The first time I've ever had this problem was last night. I wanted one person and got someone completely different, but usually if I say I want so and so and turn around, they are there. 

Try thinking about that person before you fall asleep. I find that helps alot. If you can, look at a picture and make that the last thing you see before you close your eyes.

----------


## TaNK

Try finding another DC and getting them to take you to the person['s house]. That, or the phone. Find a payphone, and have the operator connect you.

----------


## Elwood

Magic!

----------


## Raven12

Any luck yet?

----------


## DeadDollKitty

My first time pulling someone into my dream was really simple. I just willed them there, and viola, there they were. Of course, i payed no attention to the setting and i ended up on a baseball field infront of thousands of people. Luckily, it was just a dream and i ran out to first base and hugged them  ::D: 

Its just a matter of willing them. Wishing wont do it, you have to believe they are there

----------


## ~Erin~

I have the same problem as you. It seems for me, anyway, that whoever I want to appear in a dream at my own will , will not appear if I call them , ask someone,  turning corners and even turning around truly believe that they will be there. What works best for me is opening doors or making a door and expecting them to be on the other side. It mostly works all the time. Though, it seemes that the people who I truly want to see even when I'm lucid come on their own.

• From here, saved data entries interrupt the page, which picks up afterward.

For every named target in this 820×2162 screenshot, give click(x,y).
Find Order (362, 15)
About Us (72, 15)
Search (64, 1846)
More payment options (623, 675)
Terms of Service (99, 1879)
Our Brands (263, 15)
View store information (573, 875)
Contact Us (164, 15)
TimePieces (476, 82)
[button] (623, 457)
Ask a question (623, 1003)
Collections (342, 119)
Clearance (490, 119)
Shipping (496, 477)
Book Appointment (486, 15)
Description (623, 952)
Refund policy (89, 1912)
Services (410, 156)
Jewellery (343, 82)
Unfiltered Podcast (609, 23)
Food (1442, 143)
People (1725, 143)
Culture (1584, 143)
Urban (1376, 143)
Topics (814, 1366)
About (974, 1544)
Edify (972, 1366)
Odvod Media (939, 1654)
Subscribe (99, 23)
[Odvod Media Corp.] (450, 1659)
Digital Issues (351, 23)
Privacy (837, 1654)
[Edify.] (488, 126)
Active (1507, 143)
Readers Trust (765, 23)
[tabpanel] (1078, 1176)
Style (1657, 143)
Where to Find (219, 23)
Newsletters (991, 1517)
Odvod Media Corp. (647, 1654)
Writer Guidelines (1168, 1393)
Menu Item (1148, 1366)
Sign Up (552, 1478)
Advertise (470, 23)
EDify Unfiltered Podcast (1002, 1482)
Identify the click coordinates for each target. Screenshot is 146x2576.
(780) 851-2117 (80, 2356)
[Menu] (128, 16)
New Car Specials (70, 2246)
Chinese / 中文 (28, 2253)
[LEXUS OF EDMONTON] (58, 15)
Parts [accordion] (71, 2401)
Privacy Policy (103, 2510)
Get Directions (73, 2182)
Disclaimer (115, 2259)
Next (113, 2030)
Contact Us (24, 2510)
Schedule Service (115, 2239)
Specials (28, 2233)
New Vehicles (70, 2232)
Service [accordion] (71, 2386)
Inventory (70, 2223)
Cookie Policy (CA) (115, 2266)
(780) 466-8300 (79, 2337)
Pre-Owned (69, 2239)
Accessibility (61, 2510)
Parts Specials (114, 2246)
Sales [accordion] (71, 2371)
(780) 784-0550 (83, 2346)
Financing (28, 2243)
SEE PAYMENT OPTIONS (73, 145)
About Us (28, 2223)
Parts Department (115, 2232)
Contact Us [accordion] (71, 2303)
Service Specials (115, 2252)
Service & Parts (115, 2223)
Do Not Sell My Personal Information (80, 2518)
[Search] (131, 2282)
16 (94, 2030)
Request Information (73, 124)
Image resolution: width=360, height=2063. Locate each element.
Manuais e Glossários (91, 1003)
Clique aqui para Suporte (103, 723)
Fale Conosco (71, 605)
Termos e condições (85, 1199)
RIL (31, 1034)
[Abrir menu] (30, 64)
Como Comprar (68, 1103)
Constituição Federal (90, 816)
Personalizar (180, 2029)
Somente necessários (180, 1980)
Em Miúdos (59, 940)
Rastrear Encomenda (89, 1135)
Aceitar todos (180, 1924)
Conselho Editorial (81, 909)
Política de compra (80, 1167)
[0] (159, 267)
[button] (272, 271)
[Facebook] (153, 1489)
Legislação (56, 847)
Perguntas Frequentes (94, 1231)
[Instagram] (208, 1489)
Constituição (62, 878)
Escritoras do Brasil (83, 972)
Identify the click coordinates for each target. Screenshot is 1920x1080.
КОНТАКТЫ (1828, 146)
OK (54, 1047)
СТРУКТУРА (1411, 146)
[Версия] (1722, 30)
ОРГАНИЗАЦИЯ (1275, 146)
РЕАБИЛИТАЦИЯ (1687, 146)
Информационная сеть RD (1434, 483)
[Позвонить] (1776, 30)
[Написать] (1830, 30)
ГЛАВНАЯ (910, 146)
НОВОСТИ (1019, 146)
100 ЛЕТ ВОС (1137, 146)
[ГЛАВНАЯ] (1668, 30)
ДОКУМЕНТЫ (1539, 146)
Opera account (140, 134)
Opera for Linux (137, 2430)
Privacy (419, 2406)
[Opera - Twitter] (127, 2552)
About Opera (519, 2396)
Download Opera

I hope my suggestion works

Good luck!

----------


## mylucidworld

> Try finding another DC and getting them to take you to the person['s house]. That, or the phone. Find a payphone, and have the operator connect you.



I done that before, i saw this man so i asked him to drive me to a certain place and he did. I have also had this fail because some dream characters are not very helpful.  :Sad:

----------


## Citizen

But wait... wouldn't the telephone not work? Isn't that one of the common dreamsigns? Electronics tend to be crappy and practically useless, don't they? Or is that just clocks and lights?

----------


## Michael

Think deeply and with lots of confidence that you will turn around, and the person you want WILL be there. Then, turn around. OMG THERES ANGELINA [email protected][email protected]!  ::hump::

----------


## mylucidworld

> But wait... wouldn't the telephone not work? Isn't that one of the common dreamsigns? Electronics tend to be crappy and practically useless, don't they? Or is that just clocks and lights?



They have always worked when i tryed them amd hearing others experiences but they are very strange.  ::?:

----------


## Clairity

> But wait... wouldn't the telephone not work? Isn't that one of the common dreamsigns? Electronics tend to be crappy and practically useless, don't they? Or is that just clocks and lights?



I can *never* get phones, copiers (basically anything electronic) to function properly in my NON-lucid dreams.. either the buttons don't work or they're in the wrong place, etc.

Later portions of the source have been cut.